What you will do:
Working from the entries below, give again each line from the first through the one containing "Амфетамин (194, 1942)", exactly and with nothing else.
####################
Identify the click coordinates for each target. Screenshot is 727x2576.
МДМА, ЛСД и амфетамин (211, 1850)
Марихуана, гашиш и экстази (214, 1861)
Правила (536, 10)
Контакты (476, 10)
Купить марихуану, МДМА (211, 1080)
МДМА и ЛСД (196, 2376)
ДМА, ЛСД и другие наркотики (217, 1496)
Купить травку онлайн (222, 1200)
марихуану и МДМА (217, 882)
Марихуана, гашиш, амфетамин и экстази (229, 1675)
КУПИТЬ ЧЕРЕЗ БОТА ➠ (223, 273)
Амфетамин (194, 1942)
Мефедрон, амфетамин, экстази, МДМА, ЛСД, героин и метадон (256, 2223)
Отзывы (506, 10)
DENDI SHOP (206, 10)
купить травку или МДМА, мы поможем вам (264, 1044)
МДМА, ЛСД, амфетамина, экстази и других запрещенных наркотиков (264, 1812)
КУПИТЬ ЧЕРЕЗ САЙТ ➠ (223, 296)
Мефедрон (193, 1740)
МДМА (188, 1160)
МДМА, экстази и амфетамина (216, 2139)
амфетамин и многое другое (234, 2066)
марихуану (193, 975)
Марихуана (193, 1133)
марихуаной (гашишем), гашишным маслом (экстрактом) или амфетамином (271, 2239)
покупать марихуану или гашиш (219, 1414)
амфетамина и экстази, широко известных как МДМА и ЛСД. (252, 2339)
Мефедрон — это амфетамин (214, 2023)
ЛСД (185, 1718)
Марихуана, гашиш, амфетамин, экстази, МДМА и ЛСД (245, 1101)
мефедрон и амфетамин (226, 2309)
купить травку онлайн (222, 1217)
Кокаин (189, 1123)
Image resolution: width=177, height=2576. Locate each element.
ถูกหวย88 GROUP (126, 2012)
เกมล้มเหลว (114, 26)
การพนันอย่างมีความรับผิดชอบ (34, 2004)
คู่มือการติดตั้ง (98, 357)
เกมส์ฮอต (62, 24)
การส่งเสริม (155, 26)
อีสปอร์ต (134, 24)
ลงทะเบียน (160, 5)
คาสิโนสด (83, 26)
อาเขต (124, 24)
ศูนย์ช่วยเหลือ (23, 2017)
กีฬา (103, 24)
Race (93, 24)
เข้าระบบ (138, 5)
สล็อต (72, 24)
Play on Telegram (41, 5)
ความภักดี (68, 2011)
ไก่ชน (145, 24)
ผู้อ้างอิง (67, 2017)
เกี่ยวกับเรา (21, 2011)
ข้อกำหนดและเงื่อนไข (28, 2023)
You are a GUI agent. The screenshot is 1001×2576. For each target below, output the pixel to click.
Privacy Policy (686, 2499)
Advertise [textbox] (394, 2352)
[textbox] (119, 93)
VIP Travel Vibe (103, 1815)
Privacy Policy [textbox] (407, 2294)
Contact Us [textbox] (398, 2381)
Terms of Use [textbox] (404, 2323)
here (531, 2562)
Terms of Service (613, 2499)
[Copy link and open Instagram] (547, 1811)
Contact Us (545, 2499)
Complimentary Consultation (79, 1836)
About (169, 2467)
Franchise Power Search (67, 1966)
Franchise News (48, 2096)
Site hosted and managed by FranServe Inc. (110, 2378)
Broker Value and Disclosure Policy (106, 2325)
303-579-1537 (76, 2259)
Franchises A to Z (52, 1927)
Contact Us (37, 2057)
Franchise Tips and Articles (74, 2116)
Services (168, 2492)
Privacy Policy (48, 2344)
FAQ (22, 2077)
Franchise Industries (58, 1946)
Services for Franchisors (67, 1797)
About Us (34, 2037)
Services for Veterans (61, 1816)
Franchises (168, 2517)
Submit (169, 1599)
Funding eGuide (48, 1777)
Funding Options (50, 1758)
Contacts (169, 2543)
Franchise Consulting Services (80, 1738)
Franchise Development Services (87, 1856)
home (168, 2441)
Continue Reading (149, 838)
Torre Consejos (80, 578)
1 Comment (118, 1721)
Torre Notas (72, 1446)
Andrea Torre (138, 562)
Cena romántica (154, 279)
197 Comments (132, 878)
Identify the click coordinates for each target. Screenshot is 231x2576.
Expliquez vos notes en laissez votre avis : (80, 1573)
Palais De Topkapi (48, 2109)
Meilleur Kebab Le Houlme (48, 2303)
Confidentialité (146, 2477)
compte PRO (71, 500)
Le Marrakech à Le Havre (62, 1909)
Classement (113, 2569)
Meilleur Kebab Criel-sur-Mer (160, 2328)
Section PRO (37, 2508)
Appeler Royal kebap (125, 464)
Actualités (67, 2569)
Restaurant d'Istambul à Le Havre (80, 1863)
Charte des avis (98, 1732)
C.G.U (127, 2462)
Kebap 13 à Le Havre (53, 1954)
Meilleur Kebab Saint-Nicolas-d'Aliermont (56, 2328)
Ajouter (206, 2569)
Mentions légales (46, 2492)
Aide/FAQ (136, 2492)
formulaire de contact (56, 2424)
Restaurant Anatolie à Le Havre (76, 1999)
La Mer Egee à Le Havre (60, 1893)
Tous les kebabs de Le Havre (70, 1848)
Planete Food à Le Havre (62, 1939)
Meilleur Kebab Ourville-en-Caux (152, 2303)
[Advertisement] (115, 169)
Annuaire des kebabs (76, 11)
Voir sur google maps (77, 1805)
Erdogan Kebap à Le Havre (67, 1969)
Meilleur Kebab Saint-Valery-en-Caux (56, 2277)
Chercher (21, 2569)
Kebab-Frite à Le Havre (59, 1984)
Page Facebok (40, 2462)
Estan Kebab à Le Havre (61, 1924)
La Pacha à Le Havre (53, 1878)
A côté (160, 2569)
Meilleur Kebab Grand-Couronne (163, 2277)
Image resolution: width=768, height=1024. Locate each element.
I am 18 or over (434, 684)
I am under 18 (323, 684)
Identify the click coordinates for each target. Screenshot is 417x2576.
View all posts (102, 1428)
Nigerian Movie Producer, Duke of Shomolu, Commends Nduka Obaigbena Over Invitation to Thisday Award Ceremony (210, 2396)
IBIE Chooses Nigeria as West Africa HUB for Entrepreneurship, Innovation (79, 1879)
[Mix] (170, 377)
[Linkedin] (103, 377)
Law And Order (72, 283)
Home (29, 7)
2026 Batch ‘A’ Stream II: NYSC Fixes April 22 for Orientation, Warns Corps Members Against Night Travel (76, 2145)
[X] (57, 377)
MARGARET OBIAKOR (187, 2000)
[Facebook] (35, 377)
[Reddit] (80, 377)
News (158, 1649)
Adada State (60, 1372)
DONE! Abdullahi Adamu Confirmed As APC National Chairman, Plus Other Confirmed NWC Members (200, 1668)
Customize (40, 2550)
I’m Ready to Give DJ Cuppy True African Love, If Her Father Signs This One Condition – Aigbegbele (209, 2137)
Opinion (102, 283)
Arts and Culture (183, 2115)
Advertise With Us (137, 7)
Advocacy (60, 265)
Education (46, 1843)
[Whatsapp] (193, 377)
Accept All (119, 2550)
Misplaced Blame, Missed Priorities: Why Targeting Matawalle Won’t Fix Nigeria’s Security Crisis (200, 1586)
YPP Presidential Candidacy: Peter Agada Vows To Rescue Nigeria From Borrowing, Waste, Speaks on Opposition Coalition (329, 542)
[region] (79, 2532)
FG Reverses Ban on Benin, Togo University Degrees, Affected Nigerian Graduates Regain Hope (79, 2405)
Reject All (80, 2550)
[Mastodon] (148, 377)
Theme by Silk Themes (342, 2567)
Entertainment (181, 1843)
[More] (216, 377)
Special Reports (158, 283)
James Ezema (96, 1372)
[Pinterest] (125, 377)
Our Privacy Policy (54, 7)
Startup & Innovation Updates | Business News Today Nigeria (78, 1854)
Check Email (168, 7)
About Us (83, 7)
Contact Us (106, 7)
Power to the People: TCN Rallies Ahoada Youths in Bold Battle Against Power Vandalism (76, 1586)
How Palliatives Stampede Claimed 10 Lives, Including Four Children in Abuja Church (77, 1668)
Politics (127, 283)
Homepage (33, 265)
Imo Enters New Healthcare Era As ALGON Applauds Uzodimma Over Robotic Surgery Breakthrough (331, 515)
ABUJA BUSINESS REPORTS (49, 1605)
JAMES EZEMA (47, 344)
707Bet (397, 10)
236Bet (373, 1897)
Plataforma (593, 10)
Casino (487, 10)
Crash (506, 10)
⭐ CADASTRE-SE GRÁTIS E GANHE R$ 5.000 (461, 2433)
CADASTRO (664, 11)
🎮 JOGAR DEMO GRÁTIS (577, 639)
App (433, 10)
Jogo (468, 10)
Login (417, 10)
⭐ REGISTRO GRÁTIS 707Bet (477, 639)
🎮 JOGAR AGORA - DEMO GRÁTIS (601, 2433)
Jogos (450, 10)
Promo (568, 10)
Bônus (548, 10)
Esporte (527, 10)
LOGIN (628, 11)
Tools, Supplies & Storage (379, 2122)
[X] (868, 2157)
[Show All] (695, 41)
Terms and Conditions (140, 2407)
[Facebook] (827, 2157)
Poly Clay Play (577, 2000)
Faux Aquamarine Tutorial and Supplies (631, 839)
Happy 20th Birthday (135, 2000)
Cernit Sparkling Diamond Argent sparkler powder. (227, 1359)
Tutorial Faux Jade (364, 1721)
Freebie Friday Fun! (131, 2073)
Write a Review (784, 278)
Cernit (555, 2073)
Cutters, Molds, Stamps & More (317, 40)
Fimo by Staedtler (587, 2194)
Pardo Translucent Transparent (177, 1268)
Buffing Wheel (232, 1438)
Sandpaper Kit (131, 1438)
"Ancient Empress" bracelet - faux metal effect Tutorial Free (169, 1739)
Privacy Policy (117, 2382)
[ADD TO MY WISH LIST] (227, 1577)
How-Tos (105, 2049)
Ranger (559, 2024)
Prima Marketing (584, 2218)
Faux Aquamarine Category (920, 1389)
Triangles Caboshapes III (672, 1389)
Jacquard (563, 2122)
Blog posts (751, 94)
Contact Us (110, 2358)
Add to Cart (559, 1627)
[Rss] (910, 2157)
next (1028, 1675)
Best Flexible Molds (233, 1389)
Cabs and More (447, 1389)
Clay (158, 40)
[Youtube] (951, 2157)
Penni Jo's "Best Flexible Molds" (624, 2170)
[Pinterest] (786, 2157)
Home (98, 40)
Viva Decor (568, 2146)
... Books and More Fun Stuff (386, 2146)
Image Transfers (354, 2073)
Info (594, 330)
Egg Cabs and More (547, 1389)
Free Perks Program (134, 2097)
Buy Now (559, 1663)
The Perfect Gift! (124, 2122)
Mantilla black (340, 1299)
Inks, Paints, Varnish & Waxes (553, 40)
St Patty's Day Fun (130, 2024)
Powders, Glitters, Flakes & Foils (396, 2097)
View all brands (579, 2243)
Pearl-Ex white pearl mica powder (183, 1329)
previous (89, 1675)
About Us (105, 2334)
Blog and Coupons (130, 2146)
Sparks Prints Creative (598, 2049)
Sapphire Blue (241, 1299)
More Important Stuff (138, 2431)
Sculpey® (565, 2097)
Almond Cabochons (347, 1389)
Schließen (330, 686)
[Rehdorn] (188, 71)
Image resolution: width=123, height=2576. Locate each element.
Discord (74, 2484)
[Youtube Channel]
####################
Response to the task:
Identify the click coordinates for each target. Screenshot is 727x2576.
МДМА, ЛСД и амфетамин (211, 1850)
Марихуана, гашиш и экстази (214, 1861)
Правила (536, 10)
Контакты (476, 10)
Купить марихуану, МДМА (211, 1080)
МДМА и ЛСД (196, 2376)
ДМА, ЛСД и другие наркотики (217, 1496)
Купить травку онлайн (222, 1200)
марихуану и МДМА (217, 882)
Марихуана, гашиш, амфетамин и экстази (229, 1675)
КУПИТЬ ЧЕРЕЗ БОТА ➠ (223, 273)
Амфетамин (194, 1942)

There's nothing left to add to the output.